### WORK INSTRUCTIONS
Every line in the data below from the one containing "Image resolution: width=1316" down to the one containing "Screen dimensions: 863x792", both included, must be retyped exactly; no other line is to appear.

---- RECORDS PROVIDED

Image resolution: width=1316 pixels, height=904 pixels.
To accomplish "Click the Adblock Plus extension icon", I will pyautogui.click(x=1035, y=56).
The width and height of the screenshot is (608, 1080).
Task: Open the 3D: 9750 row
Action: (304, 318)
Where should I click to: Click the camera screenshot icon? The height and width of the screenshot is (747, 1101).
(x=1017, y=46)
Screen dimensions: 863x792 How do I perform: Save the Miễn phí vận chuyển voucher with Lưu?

--------
---- RECORDS PROVIDED

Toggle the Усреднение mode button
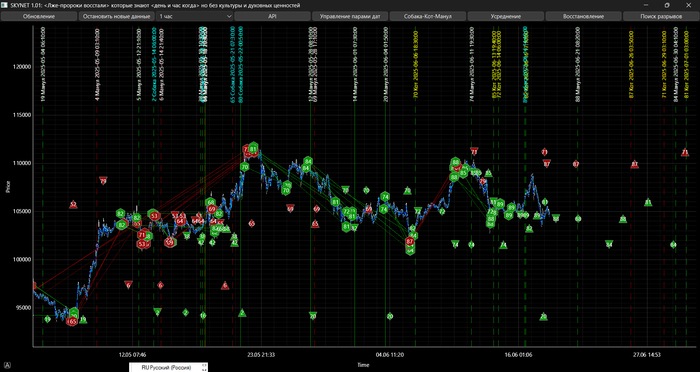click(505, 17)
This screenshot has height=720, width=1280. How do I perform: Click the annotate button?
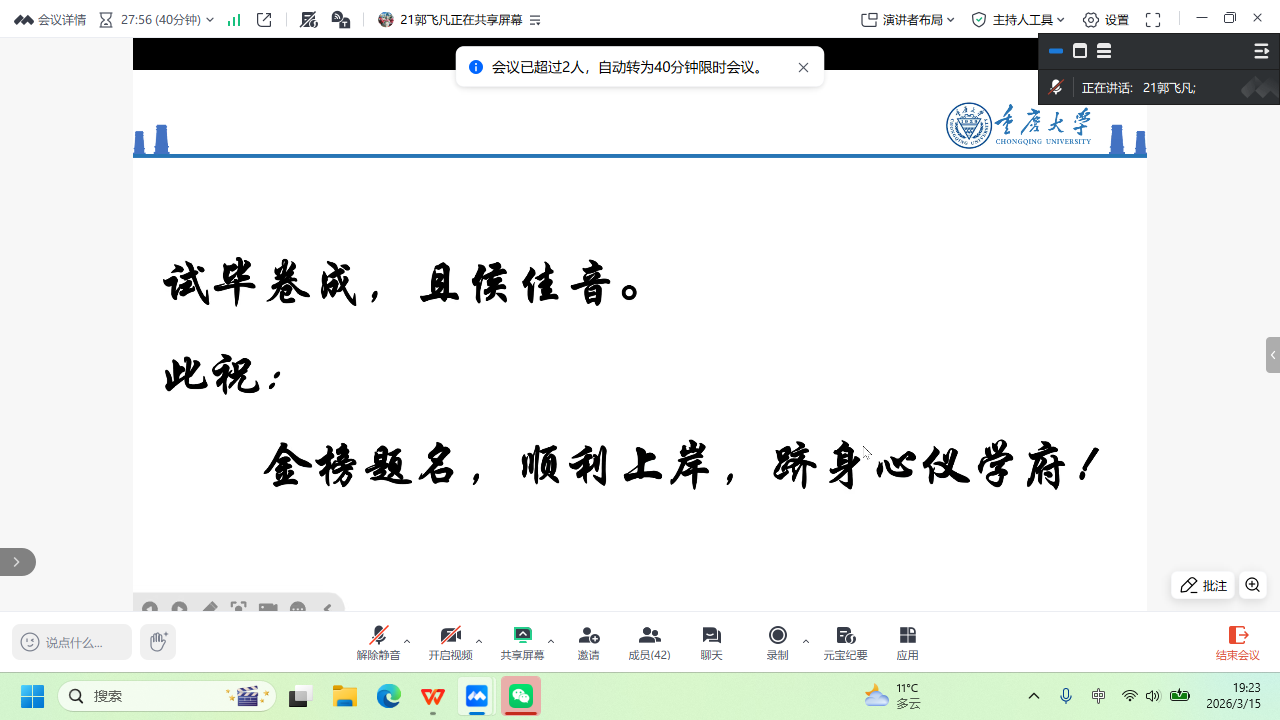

--------

### RESULT OF THIS EXERCISE
Image resolution: width=1316 pixels, height=904 pixels.
To accomplish "Click the Adblock Plus extension icon", I will pyautogui.click(x=1035, y=56).
The width and height of the screenshot is (608, 1080).
Task: Open the 3D: 9750 row
Action: (304, 318)
Where should I click to: Click the camera screenshot icon? The height and width of the screenshot is (747, 1101).
(x=1017, y=46)
Screen dimensions: 863x792 How do I perform: Save the Miễn phí vận chuyển voucher with Lưu?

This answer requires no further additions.